Can you repeat these lines from the data exactly, starting with the line that contains "Given: Follow the fp8 model huggingface link" and going on through the end of the data?

----- RECORDS SUPPLIED

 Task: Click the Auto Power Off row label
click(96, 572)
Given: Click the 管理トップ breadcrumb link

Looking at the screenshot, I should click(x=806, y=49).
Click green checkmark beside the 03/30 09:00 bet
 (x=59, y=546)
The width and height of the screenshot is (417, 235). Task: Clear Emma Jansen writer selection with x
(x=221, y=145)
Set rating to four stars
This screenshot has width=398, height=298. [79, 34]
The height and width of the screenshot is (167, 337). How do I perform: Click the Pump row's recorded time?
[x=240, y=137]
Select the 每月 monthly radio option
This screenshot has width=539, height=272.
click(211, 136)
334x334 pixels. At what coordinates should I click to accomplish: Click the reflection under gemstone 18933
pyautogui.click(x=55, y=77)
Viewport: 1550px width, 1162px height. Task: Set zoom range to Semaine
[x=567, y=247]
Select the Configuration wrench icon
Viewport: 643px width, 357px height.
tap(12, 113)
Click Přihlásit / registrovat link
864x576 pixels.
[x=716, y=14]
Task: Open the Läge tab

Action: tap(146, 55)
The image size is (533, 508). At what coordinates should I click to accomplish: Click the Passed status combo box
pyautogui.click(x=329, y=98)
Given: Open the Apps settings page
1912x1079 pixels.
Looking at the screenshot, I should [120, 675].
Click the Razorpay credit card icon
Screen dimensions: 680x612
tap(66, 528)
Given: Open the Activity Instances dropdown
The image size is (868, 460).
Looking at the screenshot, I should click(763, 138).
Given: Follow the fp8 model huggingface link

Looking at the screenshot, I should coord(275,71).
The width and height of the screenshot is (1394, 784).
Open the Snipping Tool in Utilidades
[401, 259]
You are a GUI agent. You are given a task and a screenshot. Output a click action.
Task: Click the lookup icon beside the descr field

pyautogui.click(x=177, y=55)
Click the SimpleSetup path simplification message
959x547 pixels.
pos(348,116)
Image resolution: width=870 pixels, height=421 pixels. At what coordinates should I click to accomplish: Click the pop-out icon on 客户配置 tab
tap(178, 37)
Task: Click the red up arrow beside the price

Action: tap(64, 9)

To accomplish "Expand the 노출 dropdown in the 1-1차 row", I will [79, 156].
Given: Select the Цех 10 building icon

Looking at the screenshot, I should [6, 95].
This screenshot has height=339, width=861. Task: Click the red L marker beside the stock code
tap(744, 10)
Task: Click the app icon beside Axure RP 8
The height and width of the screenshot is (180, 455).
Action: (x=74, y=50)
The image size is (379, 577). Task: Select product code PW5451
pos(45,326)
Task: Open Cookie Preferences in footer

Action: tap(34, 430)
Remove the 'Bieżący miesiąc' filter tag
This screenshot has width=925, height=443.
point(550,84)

----------

EXERCISE SOLUTION>
Given: Follow the fp8 model huggingface link

Looking at the screenshot, I should coord(275,71).
The width and height of the screenshot is (1394, 784).
Open the Snipping Tool in Utilidades
[401, 259]
You are a GUI agent. You are given a task and a screenshot. Output a click action.
Task: Click the lookup icon beside the descr field

pyautogui.click(x=177, y=55)
Click the SimpleSetup path simplification message
959x547 pixels.
pos(348,116)
Image resolution: width=870 pixels, height=421 pixels. At what coordinates should I click to accomplish: Click the pop-out icon on 客户配置 tab
tap(178, 37)
Task: Click the red up arrow beside the price

Action: tap(64, 9)

To accomplish "Expand the 노출 dropdown in the 1-1차 row", I will [79, 156].
Given: Select the Цех 10 building icon

Looking at the screenshot, I should [6, 95].
This screenshot has height=339, width=861. Task: Click the red L marker beside the stock code
tap(744, 10)
Task: Click the app icon beside Axure RP 8
The height and width of the screenshot is (180, 455).
Action: (x=74, y=50)
The image size is (379, 577). Task: Select product code PW5451
pos(45,326)
Task: Open Cookie Preferences in footer

Action: tap(34, 430)
Remove the 'Bieżący miesiąc' filter tag
This screenshot has width=925, height=443.
point(550,84)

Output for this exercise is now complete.